● What the task asks: Scan the records for the word "computer". Copy each line that includes it.

● Stored data:
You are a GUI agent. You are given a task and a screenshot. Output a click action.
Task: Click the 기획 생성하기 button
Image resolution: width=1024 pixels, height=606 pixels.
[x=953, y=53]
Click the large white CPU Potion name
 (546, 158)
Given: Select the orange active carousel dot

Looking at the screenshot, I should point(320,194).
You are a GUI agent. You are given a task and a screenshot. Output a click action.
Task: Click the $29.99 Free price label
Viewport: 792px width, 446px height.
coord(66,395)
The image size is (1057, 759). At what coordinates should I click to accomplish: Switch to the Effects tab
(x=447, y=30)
---
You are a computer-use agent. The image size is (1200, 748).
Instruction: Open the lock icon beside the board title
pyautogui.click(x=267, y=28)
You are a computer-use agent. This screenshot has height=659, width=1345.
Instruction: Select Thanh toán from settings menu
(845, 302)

● Solution for this exercise:
You are a computer-use agent. The image size is (1200, 748).
You are a computer-use agent. This screenshot has height=659, width=1345.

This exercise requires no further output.